THE PROBLEM: Copy out the items word for word, beginning with the line containing "Click inside the Fecha Final date field" and continuing through the end of the items. Leave the pictures out of your answer.

Rows of pointing data:
>>
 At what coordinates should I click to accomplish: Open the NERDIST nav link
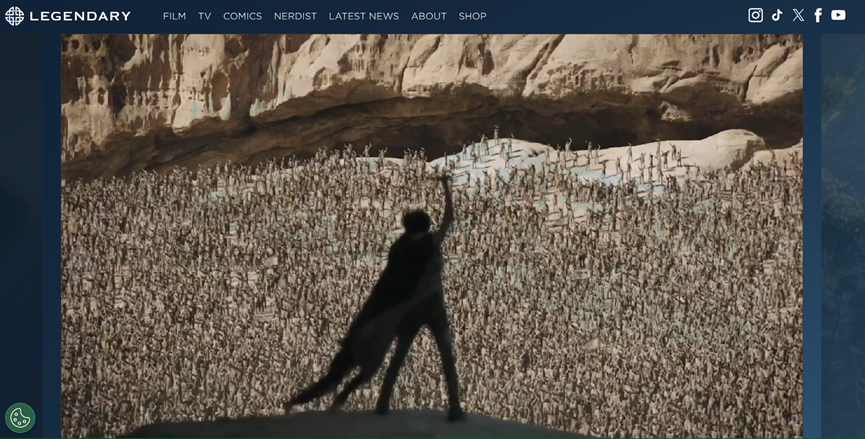pyautogui.click(x=295, y=16)
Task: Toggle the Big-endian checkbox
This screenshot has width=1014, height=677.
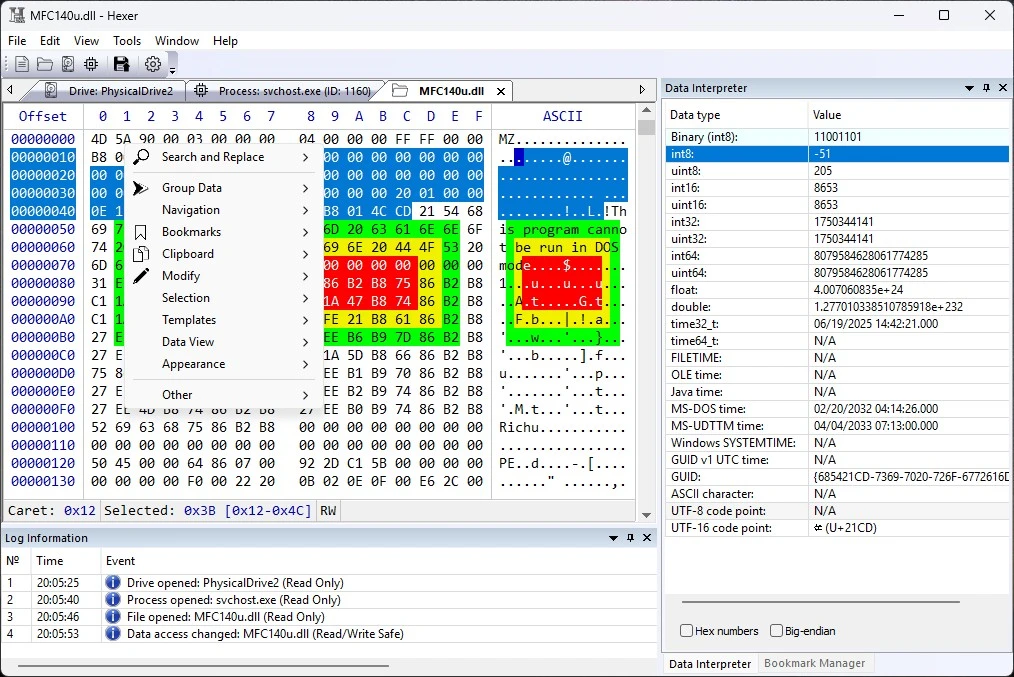Action: [x=776, y=630]

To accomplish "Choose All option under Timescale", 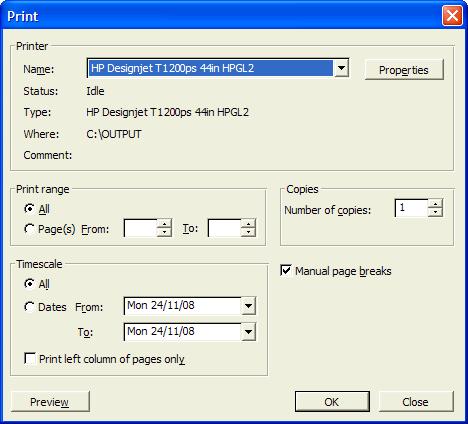I will point(29,284).
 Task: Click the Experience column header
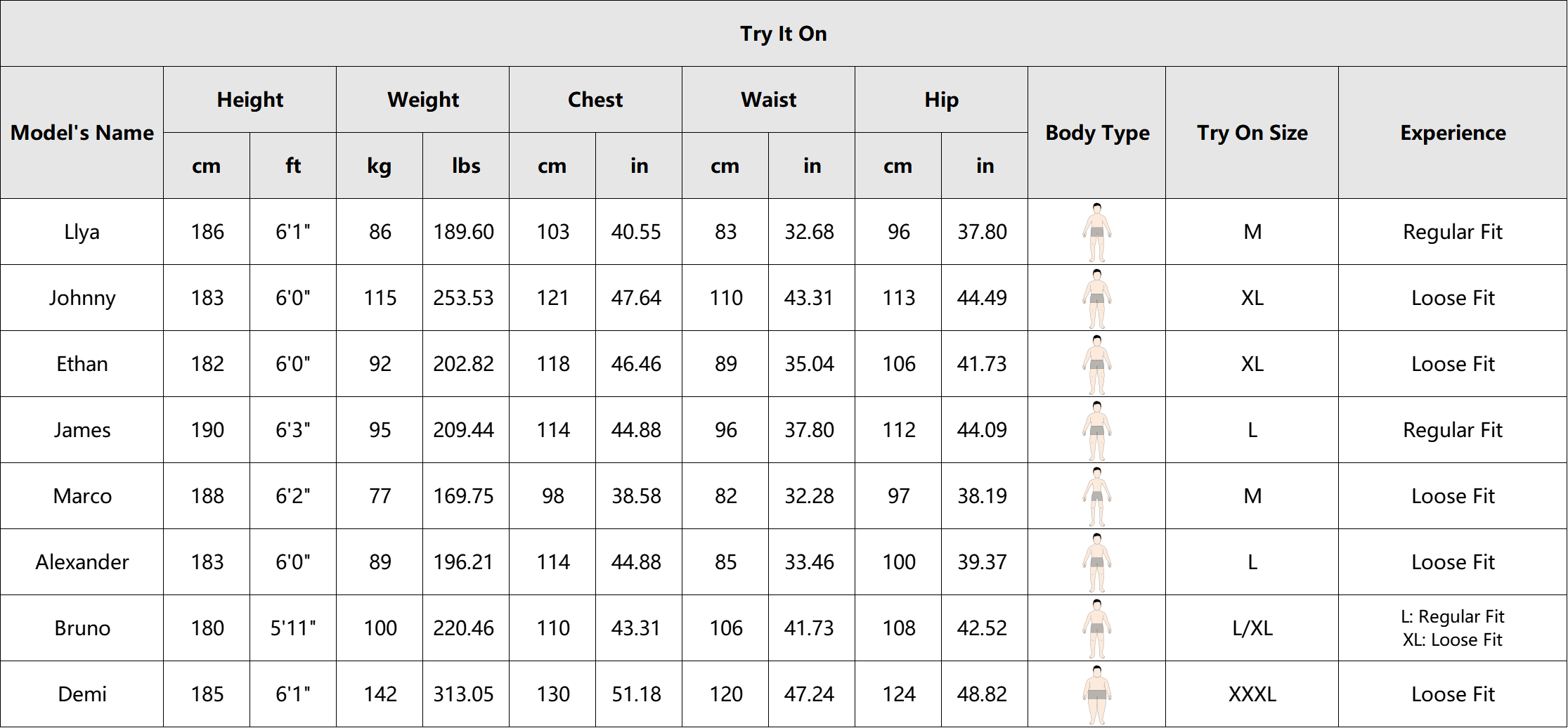(1453, 133)
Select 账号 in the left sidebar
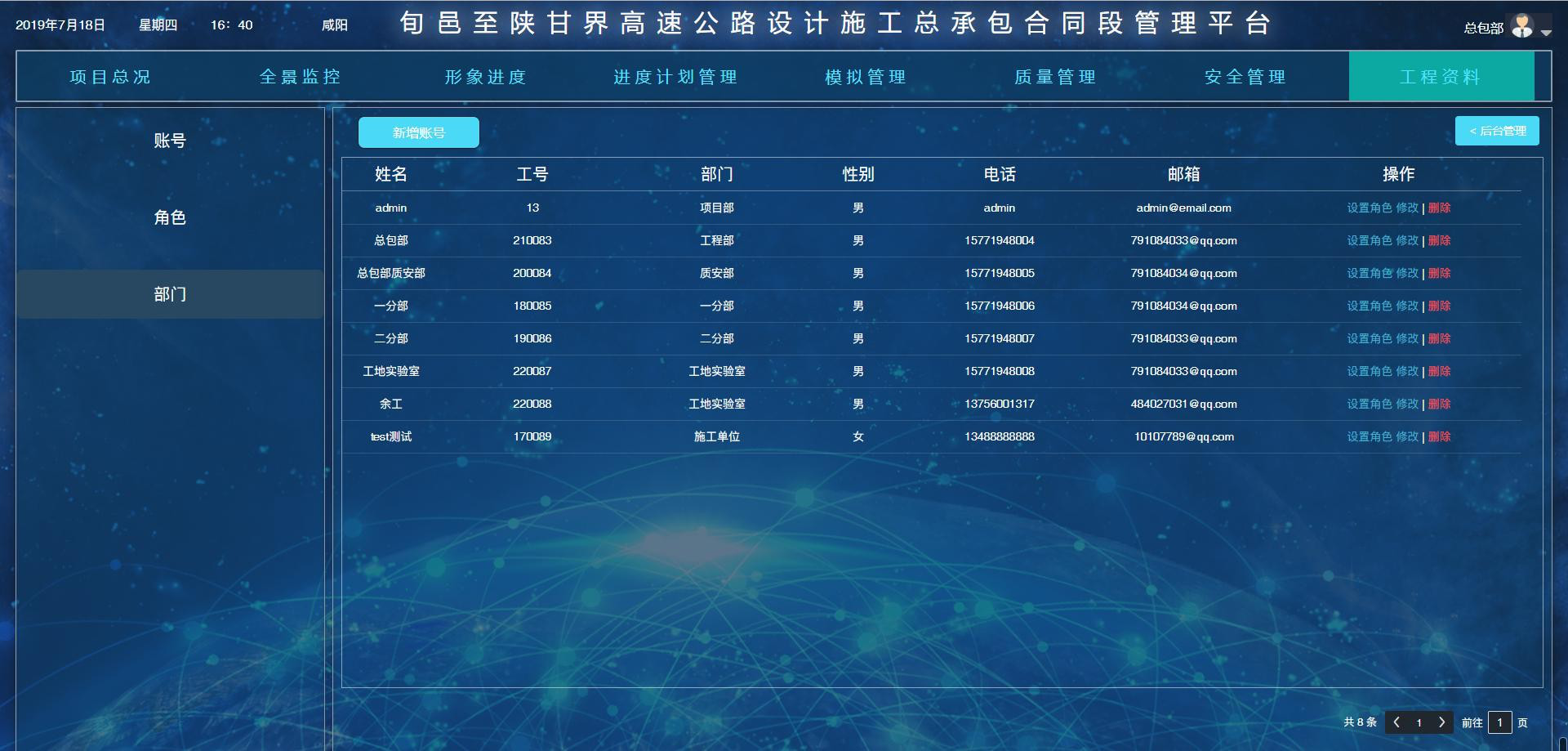The image size is (1568, 751). [171, 141]
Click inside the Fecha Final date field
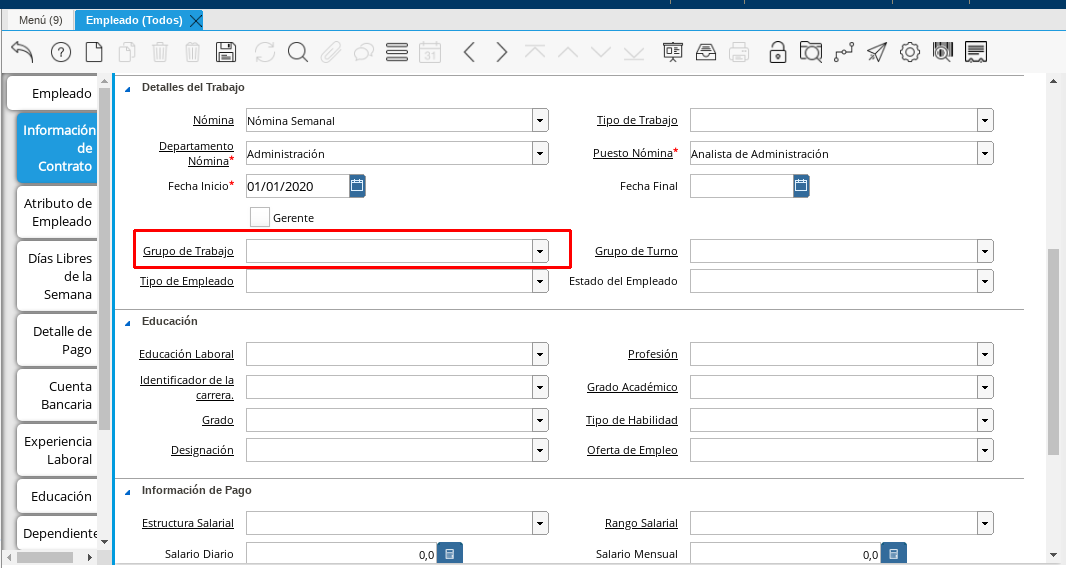Image resolution: width=1066 pixels, height=568 pixels. coord(741,186)
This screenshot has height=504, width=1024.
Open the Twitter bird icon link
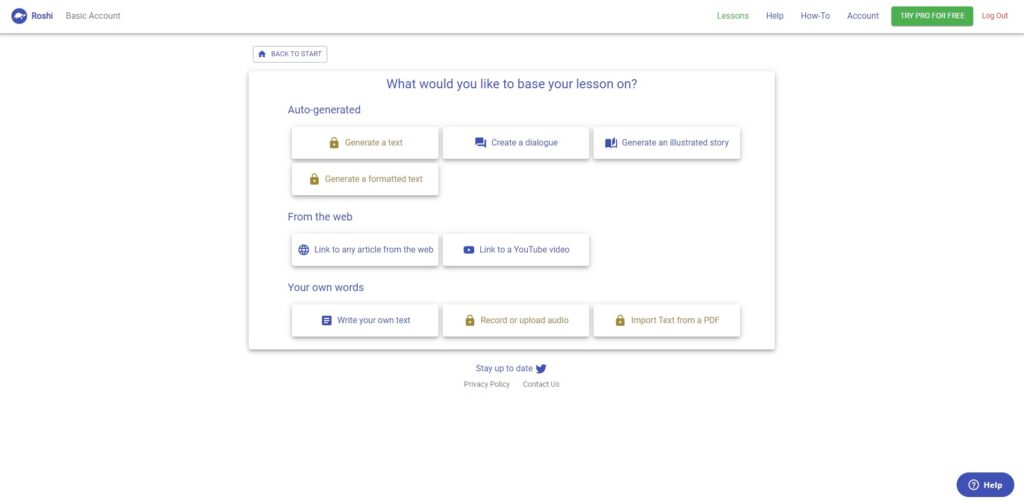pyautogui.click(x=541, y=369)
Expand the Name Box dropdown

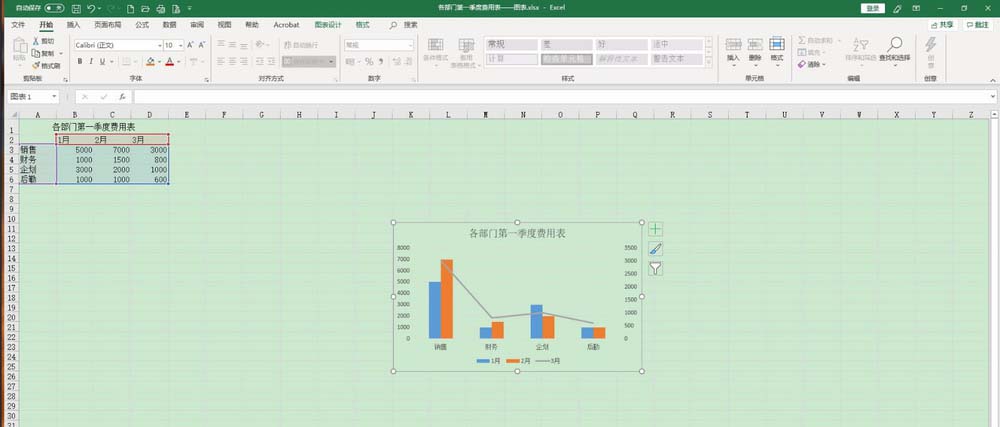[x=54, y=97]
<<
RESULT OF THE EXERCISE:
Click inside the Fecha Final date field
Image resolution: width=1066 pixels, height=568 pixels. coord(741,186)
This screenshot has height=504, width=1024.
Open the Twitter bird icon link
pyautogui.click(x=541, y=369)
Expand the Name Box dropdown

[x=54, y=97]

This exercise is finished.